Your objective: Lines from the one containing "1372x893 pixels." through the last line of the data are to be returned exactly, both ends included, minus any pictures.

Input data:

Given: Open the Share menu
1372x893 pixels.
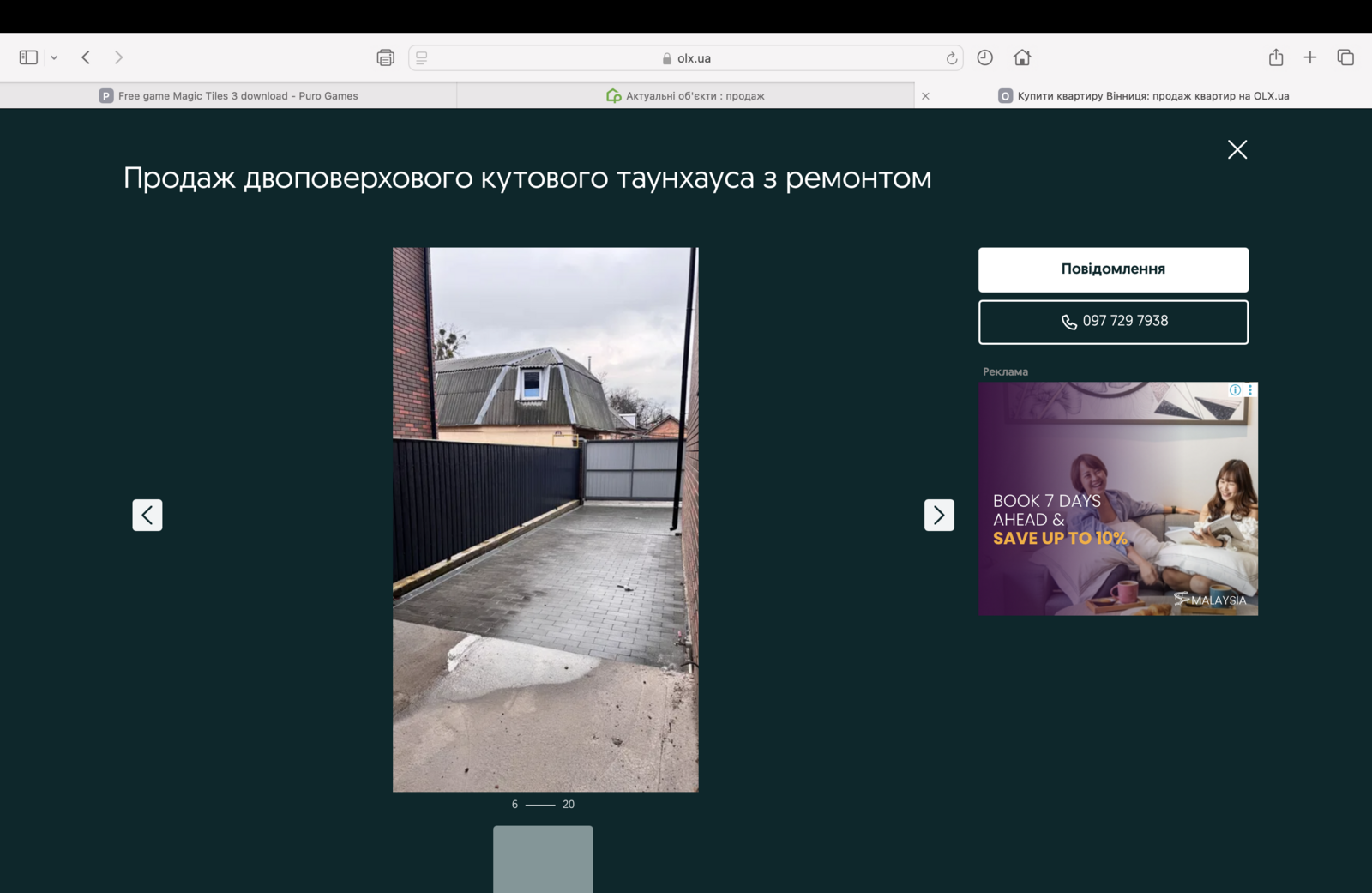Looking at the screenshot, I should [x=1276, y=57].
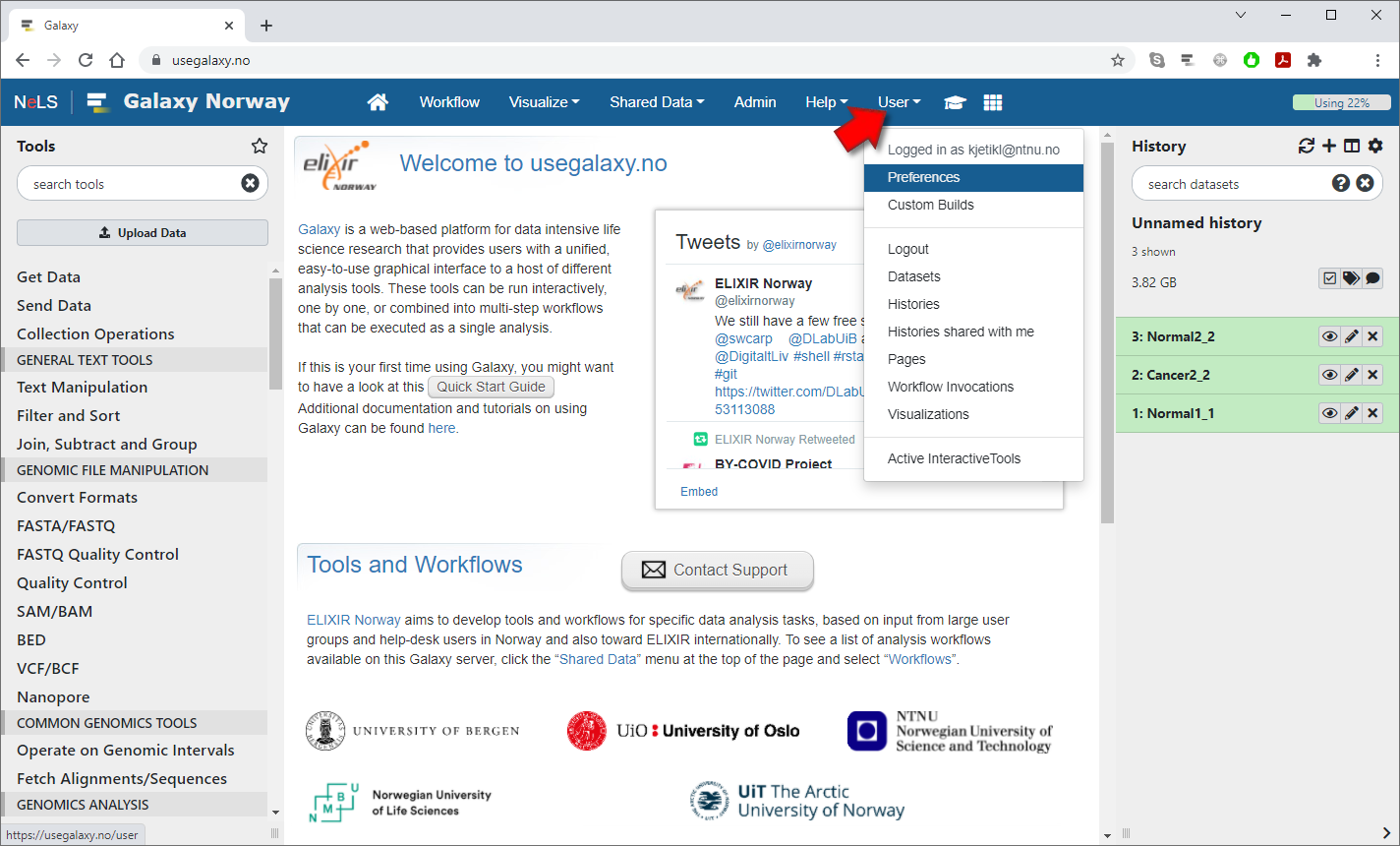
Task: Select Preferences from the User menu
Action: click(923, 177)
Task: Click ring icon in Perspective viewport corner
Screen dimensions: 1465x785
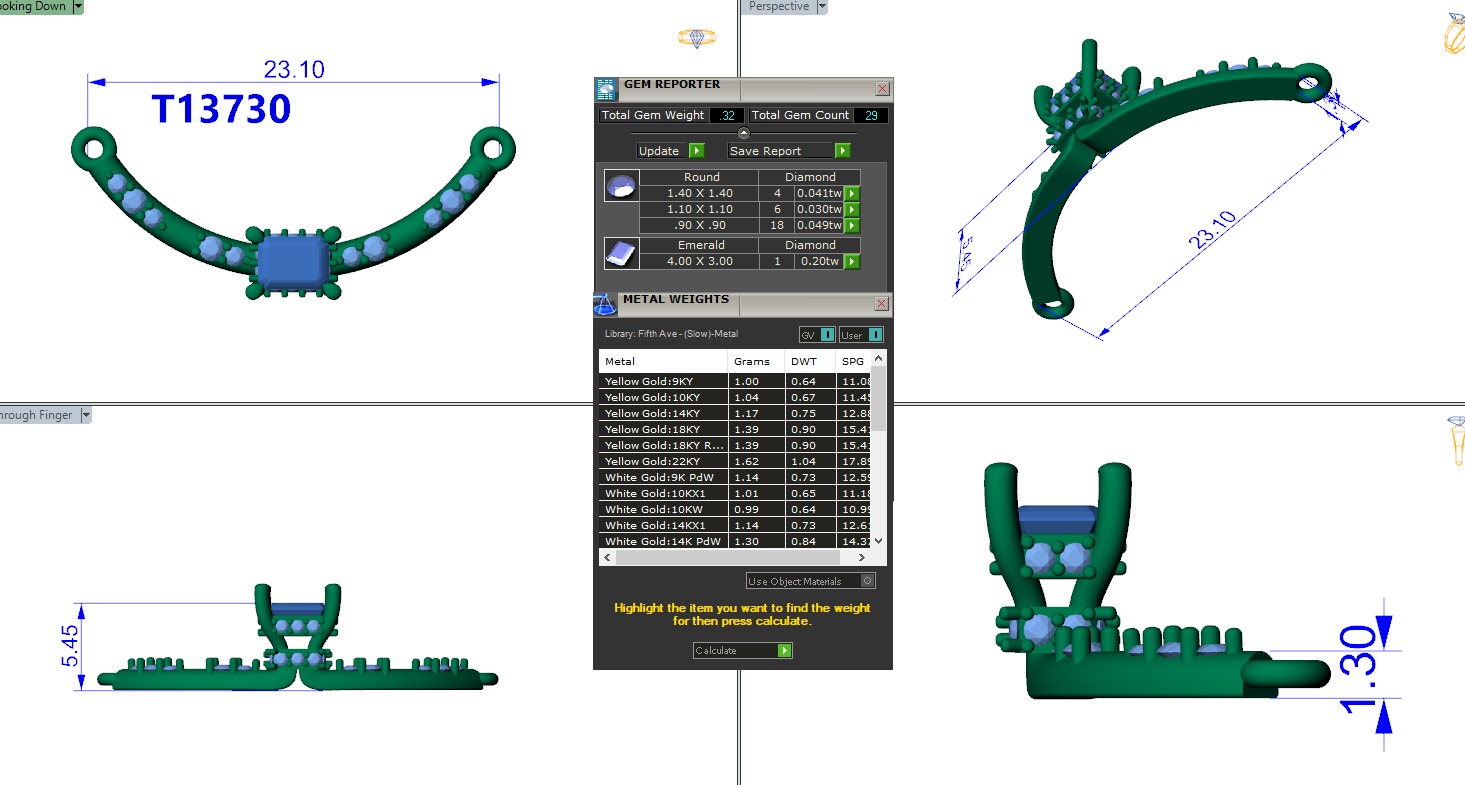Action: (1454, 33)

Problem solution:
1372x893 pixels.
Looking at the screenshot, I should [x=1276, y=57].
Task: Select Preferences from the User menu
Action: click(923, 177)
Task: Click ring icon in Perspective viewport corner
Screen dimensions: 1465x785
Action: (1454, 33)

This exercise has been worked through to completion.